Preheat oven to 375°F. Spray 12 cup muffin/cupcake tin with non-stick spray. Roll out the pie crusts and cut larger than the cupcake tin so it can go up sides. (It should be 3 ½ in wide) Fit the rounds in the cups of the prepared muffin tin, pushing the bottoms down and up the sides.
Spread 1 tablespoon cheddar cheese across bottom of each mini pie. Add 1 tablespoon ham and ½ tablespoon green onion on top of each. In a large bowl, whisk together the eggs, milk and black pepper. Pour evenly over the meat and cheese of each cup.
Bake for 35-40 minutes or until the middle is just slightly jiggly and top is golden brown. You can use a cake tester to test as well. Remove from oven and let sit for 5 minutes so it sets.
Don't skip spraying the muffin tins with cooking spray or you won't be able to get the quiche out.
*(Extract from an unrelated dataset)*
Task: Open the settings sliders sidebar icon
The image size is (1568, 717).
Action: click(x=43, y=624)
Use store-bought pie crust. Yes you can make your own crust no problem, but these ham and cheese quiche are meant to be quick and easy to make. You won't miss making your own, but if you want to, I'd recommend this flaky quiche crust by Confetti & Bliss.
The perfect quiche ratio is 1 large egg to ½ cup milk. So if you want to make more or less, just keep that ratio the same. You want your quiche to be silky, not spongy.
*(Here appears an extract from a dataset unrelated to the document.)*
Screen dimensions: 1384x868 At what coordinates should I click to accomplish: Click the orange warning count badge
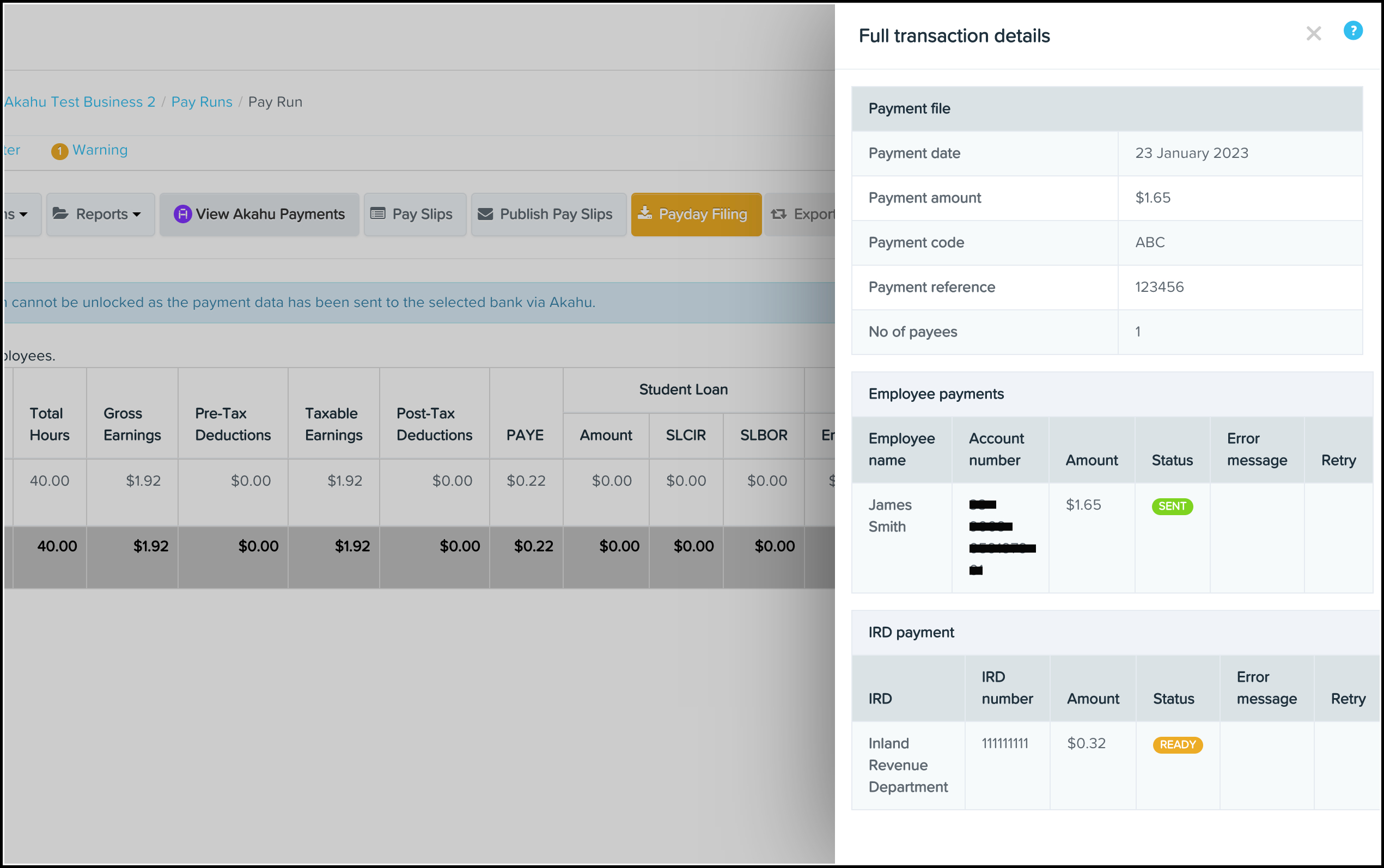(61, 151)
Mix and match the ingredients you add in, but make sure they are dry. Wet ingredients can mess up your perfect liquid ratio.
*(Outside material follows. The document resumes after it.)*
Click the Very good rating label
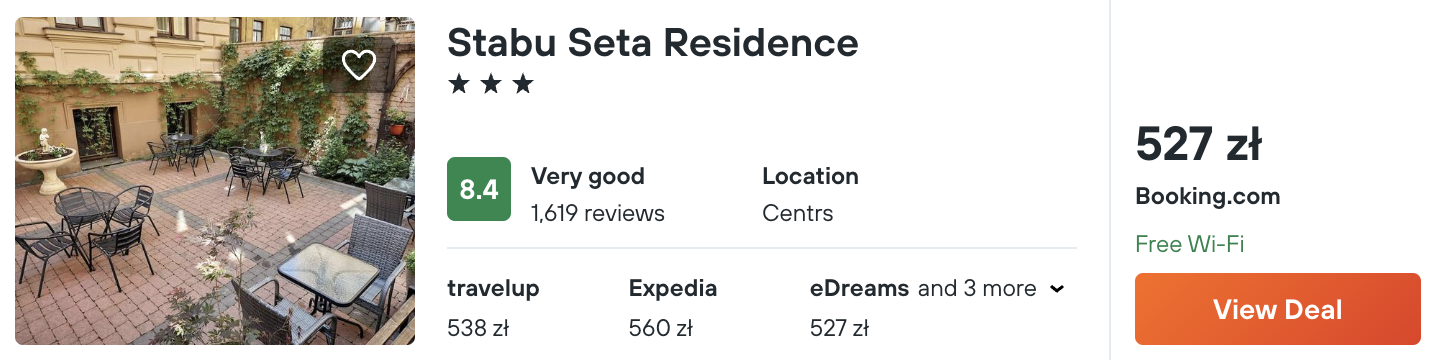 click(x=588, y=176)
Place the cheese on the bottom before adding the egg custard. By doing this you have a cheese layer on the bottom instead of it being mixed throughout which just adds to the flavor.
The best quiche jiggles slightly when you cut into, so don't overbake it. The quiche is done when the edges are set but the center still wobbles slightly.
Let the quiche sit in the muffin tins for at least 5 minutes before removing so it can set.
You can store the quiche in an airtight container for 2-3 days in the fridge or 2 months in the freezer. To reheat, cover with foil and bake at 325°F until cooked through.